Had the full TFSA filled in 2015 in a HISA that paid about 2%. I decided to withdraw just before end of year and opened a brokerage TFSA.

ATM I have the following plan:
51% in MAW120 Global MF
16.3% in MAW150 Global small cap
22.5% in XAW ETF
10% in XIC ETF

Looking at the TSX history I don't feel very confident. Someone who had bought everything in Jun 2008 is still down -10% to this date.

Therefore thinking of not buying any XIC and either get the 10% in MAW106 - Canadian (their performance since 2011 is consistently beating the index) or just load up on Telus as I really like the company.

According to Mawer website, all the performances are after MER. Even with their higher +1% MER (vs XIC's/XAW's 0.05%-0.2%) their MF's (MAW106/MAW120) outperformed quite substantially.

Suggestions please on my selection?


----------



## humble_pie (Jun 7, 2009)

Belguy said:


> What are we going to do with all of the money that we are making!
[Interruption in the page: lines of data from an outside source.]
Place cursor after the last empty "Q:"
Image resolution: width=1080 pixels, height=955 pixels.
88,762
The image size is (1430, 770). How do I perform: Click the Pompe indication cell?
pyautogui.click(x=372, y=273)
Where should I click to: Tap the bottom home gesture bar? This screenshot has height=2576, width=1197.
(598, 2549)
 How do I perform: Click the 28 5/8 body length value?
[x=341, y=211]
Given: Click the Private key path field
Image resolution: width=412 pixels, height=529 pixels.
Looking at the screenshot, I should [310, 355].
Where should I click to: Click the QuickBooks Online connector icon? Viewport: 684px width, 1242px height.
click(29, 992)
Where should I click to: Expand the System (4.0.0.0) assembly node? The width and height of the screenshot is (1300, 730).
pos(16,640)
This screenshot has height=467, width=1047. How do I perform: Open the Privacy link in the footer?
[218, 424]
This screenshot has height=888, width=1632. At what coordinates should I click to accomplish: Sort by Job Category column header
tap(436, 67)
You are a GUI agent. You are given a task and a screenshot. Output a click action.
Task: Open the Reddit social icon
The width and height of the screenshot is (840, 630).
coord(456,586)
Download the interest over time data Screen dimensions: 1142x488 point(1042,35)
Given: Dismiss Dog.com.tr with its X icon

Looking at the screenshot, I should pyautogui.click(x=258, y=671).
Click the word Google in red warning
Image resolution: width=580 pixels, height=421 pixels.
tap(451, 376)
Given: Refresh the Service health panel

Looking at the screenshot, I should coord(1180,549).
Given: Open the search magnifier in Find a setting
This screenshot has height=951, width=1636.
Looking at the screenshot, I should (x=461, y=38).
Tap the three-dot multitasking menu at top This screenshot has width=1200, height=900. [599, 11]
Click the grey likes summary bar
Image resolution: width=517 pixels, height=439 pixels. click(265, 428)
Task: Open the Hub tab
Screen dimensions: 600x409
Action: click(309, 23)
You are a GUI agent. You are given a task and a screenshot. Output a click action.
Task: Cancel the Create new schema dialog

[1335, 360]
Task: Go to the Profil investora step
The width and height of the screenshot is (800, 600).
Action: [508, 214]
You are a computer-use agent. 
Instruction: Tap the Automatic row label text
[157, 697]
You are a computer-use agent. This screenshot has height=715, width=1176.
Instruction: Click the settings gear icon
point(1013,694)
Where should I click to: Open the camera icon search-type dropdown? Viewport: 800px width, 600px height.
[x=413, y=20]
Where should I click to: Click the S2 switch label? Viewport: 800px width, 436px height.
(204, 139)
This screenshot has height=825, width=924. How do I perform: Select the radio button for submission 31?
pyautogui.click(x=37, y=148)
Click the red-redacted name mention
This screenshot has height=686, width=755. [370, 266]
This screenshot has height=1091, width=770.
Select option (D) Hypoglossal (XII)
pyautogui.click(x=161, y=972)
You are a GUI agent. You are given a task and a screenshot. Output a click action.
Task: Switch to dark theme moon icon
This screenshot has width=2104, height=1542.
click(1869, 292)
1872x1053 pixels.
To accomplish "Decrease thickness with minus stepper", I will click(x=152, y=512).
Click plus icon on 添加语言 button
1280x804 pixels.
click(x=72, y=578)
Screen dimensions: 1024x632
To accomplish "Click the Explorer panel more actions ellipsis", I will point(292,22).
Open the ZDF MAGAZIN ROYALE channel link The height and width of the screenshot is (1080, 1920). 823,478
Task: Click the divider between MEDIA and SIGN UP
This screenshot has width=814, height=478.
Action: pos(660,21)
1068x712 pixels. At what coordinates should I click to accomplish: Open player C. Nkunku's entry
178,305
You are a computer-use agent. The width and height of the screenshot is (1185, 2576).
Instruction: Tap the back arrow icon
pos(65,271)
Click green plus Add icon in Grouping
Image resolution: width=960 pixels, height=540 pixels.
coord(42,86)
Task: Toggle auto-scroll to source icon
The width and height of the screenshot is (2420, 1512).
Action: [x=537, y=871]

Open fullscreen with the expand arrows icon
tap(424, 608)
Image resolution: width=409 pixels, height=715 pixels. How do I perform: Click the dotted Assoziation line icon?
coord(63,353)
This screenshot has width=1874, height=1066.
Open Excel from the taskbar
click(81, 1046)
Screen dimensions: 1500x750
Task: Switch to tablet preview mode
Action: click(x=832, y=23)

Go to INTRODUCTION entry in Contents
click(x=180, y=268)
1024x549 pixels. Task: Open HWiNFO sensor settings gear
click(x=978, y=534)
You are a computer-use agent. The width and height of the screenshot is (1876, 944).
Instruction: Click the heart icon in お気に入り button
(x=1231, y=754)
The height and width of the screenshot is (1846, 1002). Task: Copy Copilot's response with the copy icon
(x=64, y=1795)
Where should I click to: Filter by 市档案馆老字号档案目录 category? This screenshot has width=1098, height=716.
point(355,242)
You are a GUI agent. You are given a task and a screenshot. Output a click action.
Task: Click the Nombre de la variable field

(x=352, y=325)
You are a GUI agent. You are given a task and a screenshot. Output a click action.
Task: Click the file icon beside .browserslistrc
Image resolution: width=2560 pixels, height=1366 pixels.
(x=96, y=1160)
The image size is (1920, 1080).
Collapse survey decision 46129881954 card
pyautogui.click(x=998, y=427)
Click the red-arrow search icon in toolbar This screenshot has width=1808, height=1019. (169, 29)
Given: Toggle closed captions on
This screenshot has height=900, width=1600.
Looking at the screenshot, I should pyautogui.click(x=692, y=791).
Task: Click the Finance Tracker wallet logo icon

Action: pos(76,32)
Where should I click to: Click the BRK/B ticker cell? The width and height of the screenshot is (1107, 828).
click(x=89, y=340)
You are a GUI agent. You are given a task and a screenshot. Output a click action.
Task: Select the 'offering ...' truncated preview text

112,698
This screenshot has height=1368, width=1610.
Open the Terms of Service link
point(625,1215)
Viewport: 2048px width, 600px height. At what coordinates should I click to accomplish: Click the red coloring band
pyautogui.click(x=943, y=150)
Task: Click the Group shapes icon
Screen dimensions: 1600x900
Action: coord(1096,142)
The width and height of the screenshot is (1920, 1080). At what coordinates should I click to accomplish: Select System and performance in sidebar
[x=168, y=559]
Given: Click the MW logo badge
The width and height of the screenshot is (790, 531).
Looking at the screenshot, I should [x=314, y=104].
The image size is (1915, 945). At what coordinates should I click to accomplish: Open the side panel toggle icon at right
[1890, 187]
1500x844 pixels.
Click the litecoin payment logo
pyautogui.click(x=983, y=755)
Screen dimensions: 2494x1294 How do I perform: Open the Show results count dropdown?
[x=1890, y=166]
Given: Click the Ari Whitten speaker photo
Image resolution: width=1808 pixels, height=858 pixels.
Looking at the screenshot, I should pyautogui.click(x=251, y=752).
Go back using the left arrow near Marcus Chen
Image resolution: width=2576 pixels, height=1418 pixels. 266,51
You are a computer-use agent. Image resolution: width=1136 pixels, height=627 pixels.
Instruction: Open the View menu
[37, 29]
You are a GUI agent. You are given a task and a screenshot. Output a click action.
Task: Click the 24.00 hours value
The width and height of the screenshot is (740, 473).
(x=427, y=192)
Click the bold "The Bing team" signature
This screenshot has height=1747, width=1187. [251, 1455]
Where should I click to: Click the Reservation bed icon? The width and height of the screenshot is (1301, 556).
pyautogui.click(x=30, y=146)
belguy i am so sorry that you posted the above at 4:22 pm on new year's eve. Only 8 hours later & it would have been the most memorable line of 2016, one that we could have continuously referenced all year long.

but, posted early on new year's eve, it had to be the _ne plus ultra_ of 2015, good for you.


----------



## londoncalling (Sep 17, 2011)

mars said:


> Haven't made a contribution yet this year. Just sold 100 shares of CXR this morning for $56.50 (had originally bought at $42.50 in December) to get the cash to transfer so have to wait until the end of the week for the transaction to close.


Closed today @ 52.26. hit the top of the range. Nice trade!


----------



## avrex (Nov 14, 2010)

The markets have been wild these first few days of the new year.

My wife and I contributed 5.5k into our TFSA accounts......


----------



## none (Jan 15, 2013)

LOL! Rigth - I did the RESP rebalance on Tuesday.

TO make matters worse after sitting out of the Canadian market for personal reasons I jumped into the TSX when it was at 15400. OUCH. If I hadn't exchanged 50% of my portfolio into USD at par I'd be actually in the negative after the last 3 years I think. (maybe not but not up very much!)


----------



## mars (Mar 11, 2014)

londoncalling said:


> Closed today @ 52.26. hit the top of the range. Nice trade!


Thanks, got lucky on the timing. It did go up to 57 + the other day but I'm not that greedy. I still own a few shares as I think it is a good long term hold but it was also a good time to take some profits and reallocate, especially since I could transfer the money to fill up my TFSA.

Now I'm trying to decide what to buy with the cash. I tried to pick up some shares of AD today but when I put in my purchase the share price started climbing and I wouldn't chase so I'm sitting on the cash at the moment. I don't think there is any hurry, the markets look like they are going to be choppy so I can still pick up something cheap later on.


----------